Nella svolta del 1989, il cambio del nome del Pci, colpisce che Berlinguer sia dimenticato sia dai sostenitori che dagli oppositori.
«Achille Occhetto era stato a lungo il giovane della segreteria, era considerato un berlingueriano, gli riconosco il coraggio. Ma il fronte del no era guidato da Alessandro Natta che era stato eletto segretario del Pci dopo la morte di Berlinguer perché considerato da tutti il continuatore della sua politica. Entrambi hanno resistito alla tentazione di strumentalizzare Berlinguer».
Tra i ragazzi di Botteghe Oscure che hanno dominato il ventennio successivo, Massimo D’Alema e Walter Veltroni, chi è il più berlingueriano?
«Entrambi hanno fallito sull’elemento essenziale della politica di Berlinguer, la costruzione di un grande partito. A Walter riconosco un elemento di sincerità, gli voglio bene, ma è arrivato a scrivere che nel Pci di Berlinguer si poteva essere kennediani. E da segretario dei Ds, in piena campagna elettorale, mollò tutto per candidarsi a sindaco di Roma. D’Alema fu eletto segretario del Pds nel 1994 perché garantiva che si sarebbe dedicato a ricostruire il partito, invece dopo poco tempo lo affidò a Marco Minniti e Pietro Folena. Non si sono mai dedicati a ricostruire il partito, anzi, hanno lavorato per destrutturarlo. E oggi siamo arrivati a Renzi che della destrutturazione ha fatto un progetto politico».
Non sarà che per lei il vero erede di Berlinguer è un personaggio che in vita si è spesso distinto: Giorgio Napolitano?
«Tra i due c’era un’amicizia personale e un contrasto sulla linea politica nella fase finale. Li accomunava la passione per la politica internazionale. Giorgio è sempre stato l’esponente del Pci più legato alle istituzioni, Enrico era l’uomo del partito. Ma è vero che entrambi hanno guardato alla politica come strumento dell’interesse generale.

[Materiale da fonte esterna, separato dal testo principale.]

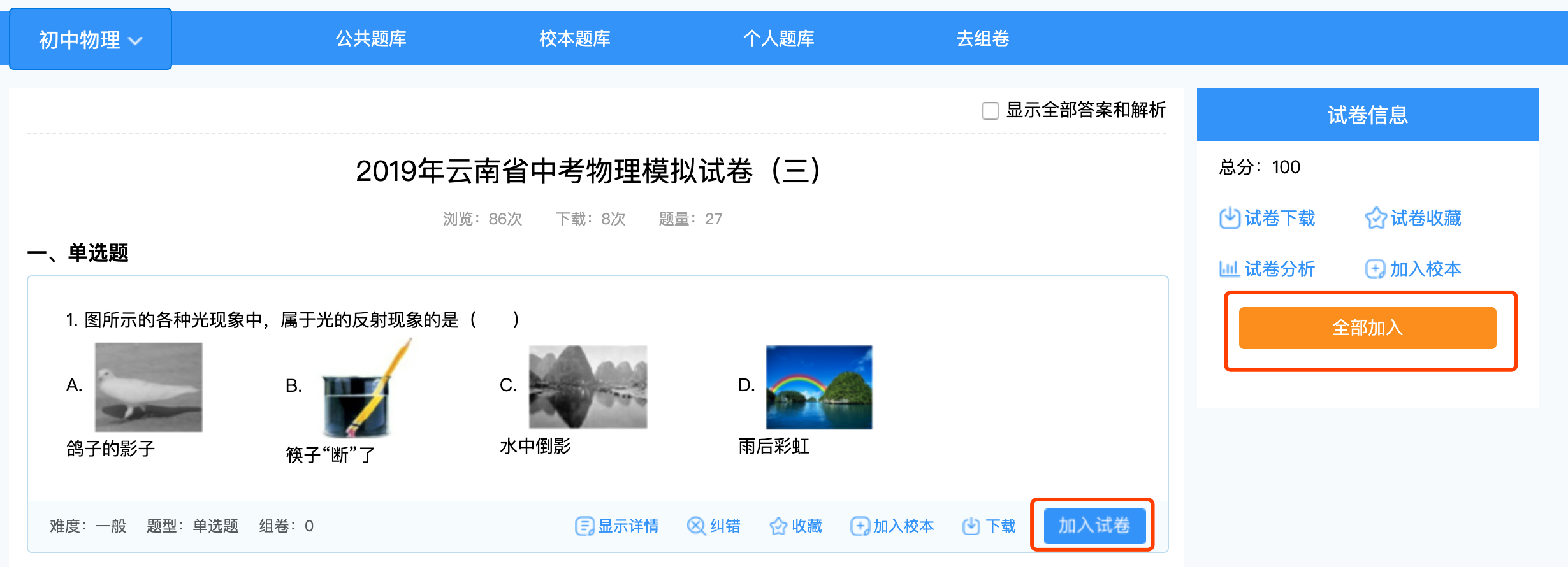Expand the 初中物理 subject dropdown
This screenshot has width=1568, height=567.
pyautogui.click(x=90, y=39)
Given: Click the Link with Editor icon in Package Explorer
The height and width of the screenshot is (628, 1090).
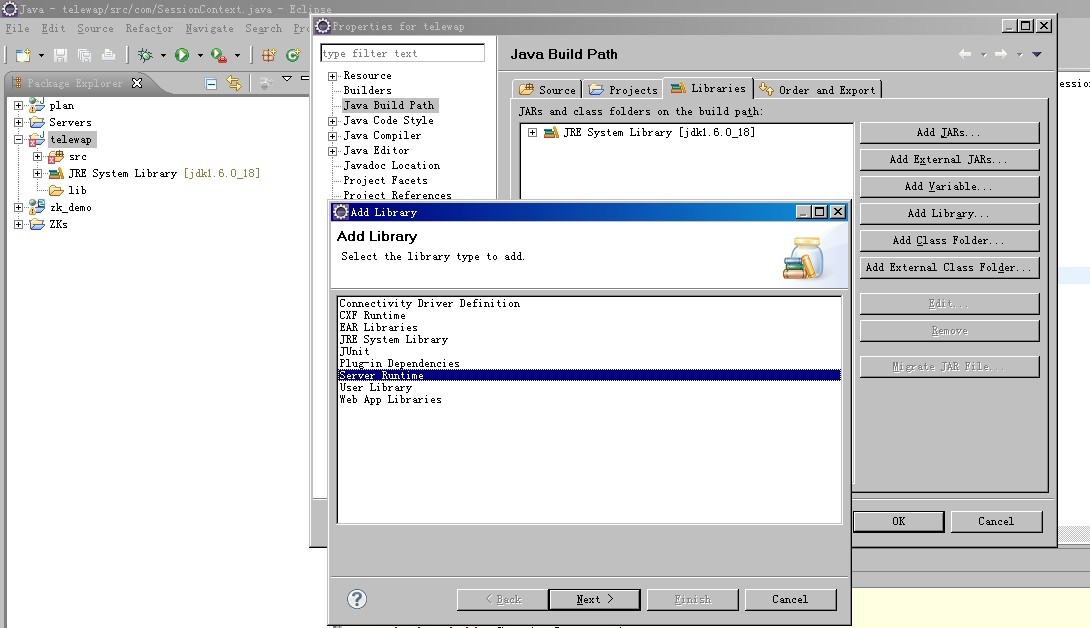Looking at the screenshot, I should 234,83.
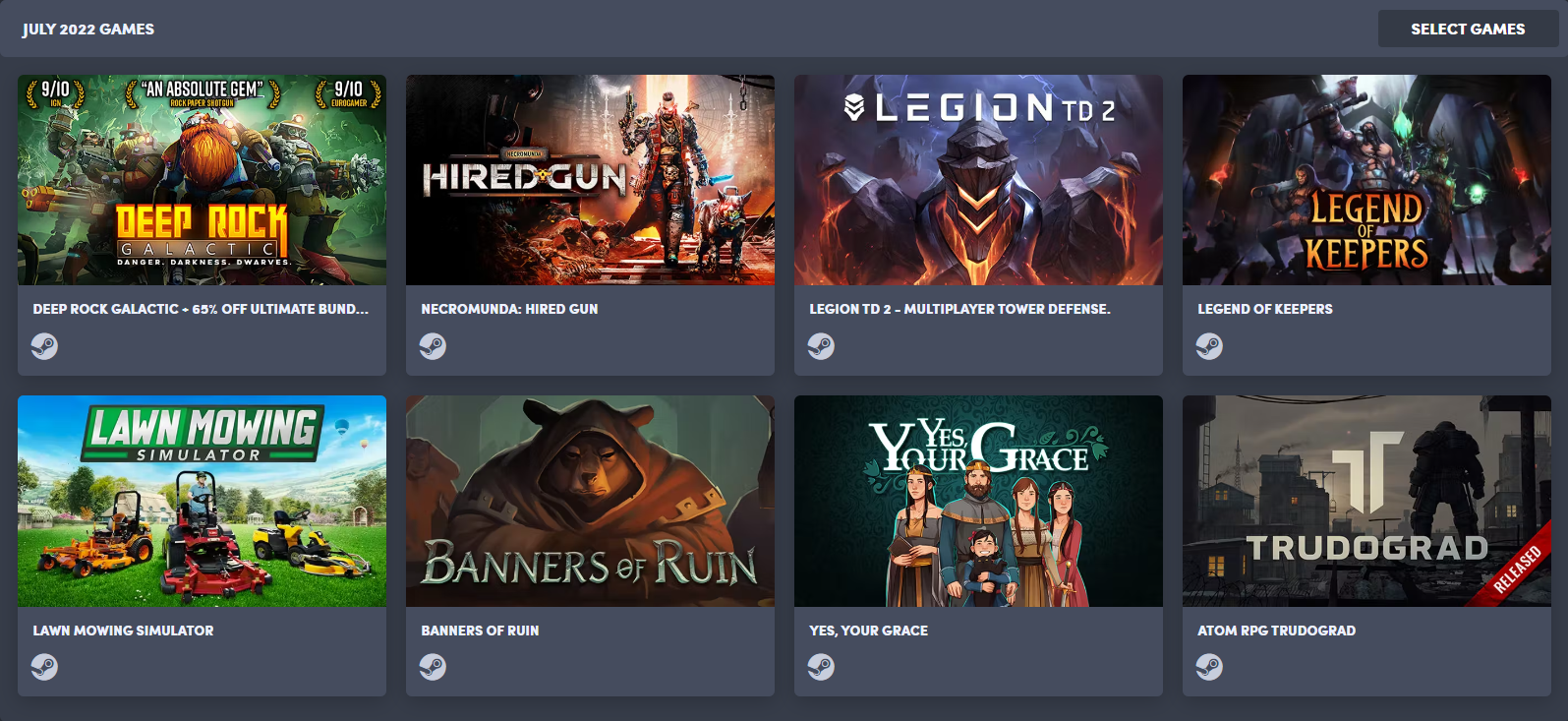Click Steam icon under Legion TD 2
Image resolution: width=1568 pixels, height=721 pixels.
[821, 346]
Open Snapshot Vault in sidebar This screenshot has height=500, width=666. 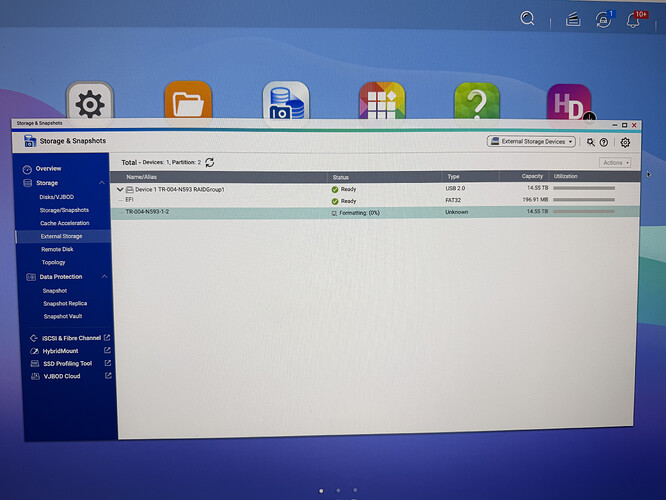pyautogui.click(x=63, y=316)
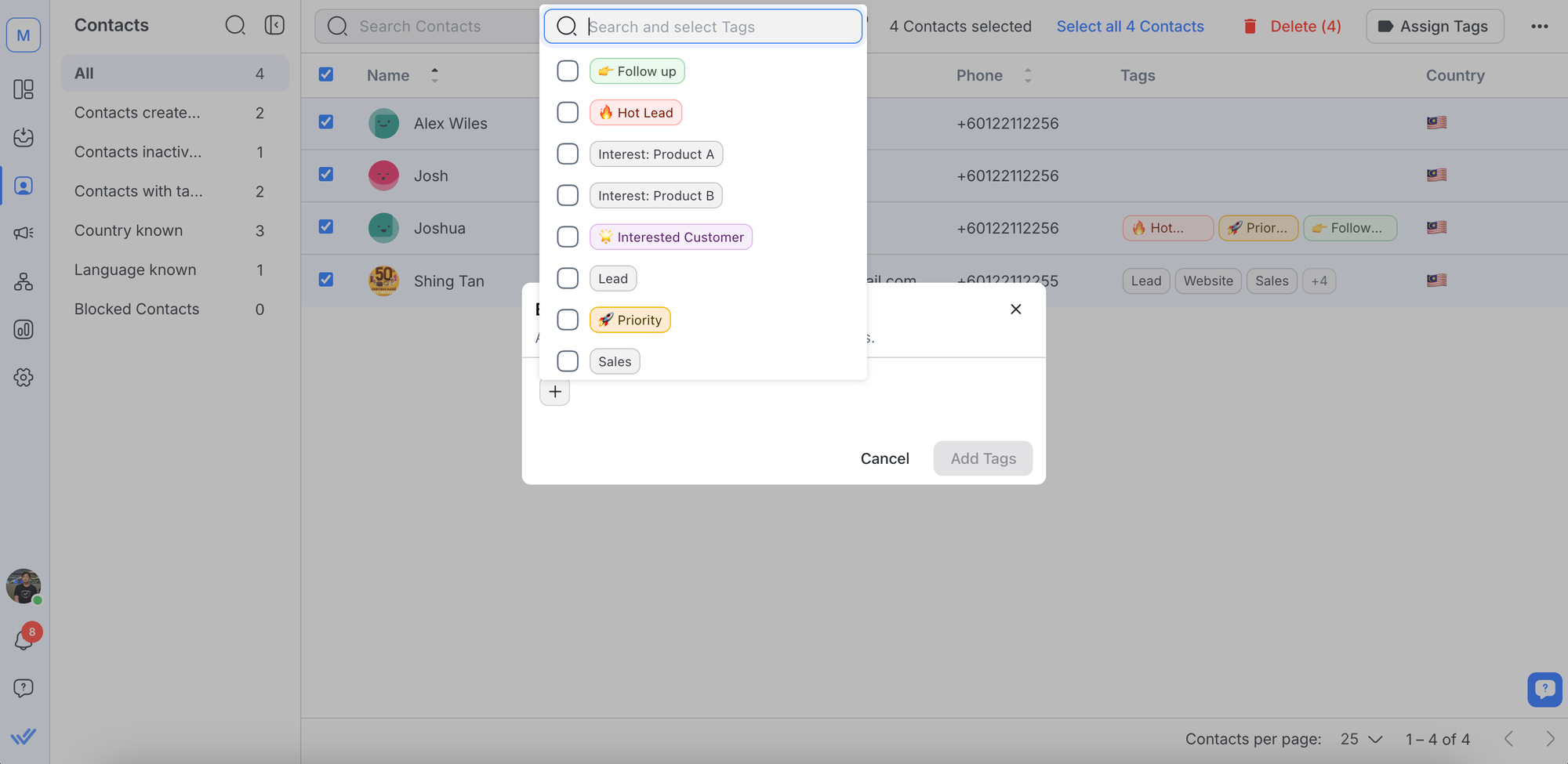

Per questo Napolitano non è mai stato il presidente di una parte, della sinistra, ma di tutti gli italiani, più di tutti i suoi predecessori, a costo di dover subire attacchi da destra e da sinistra».
Le viene mai da pensare: che cosa avrebbe detto oggi Enrico?
«Mi manca moltissimo sul piano personale. Nessuno lo sa, ma tra di noi si era sviluppato un rapporto di amicizia intima, confidenziale. Mi chiedo spesso: cosa avrebbe fatto se fosse stato vivo nel 1989? Credo che avrebbe legato il cambiamento del partito a quanto da lui operato in precedenza, non in continuismo ma in continuità con la nostra storia e con la sua. E sarebbe riuscito a convincere Natta, Tortorella, Ingrao. Enrico Berlinguer aveva l’autorità personale e politica per farlo. E oggi chi rivendica la sua eredità deve partire da qui: ricostruire un grande partito».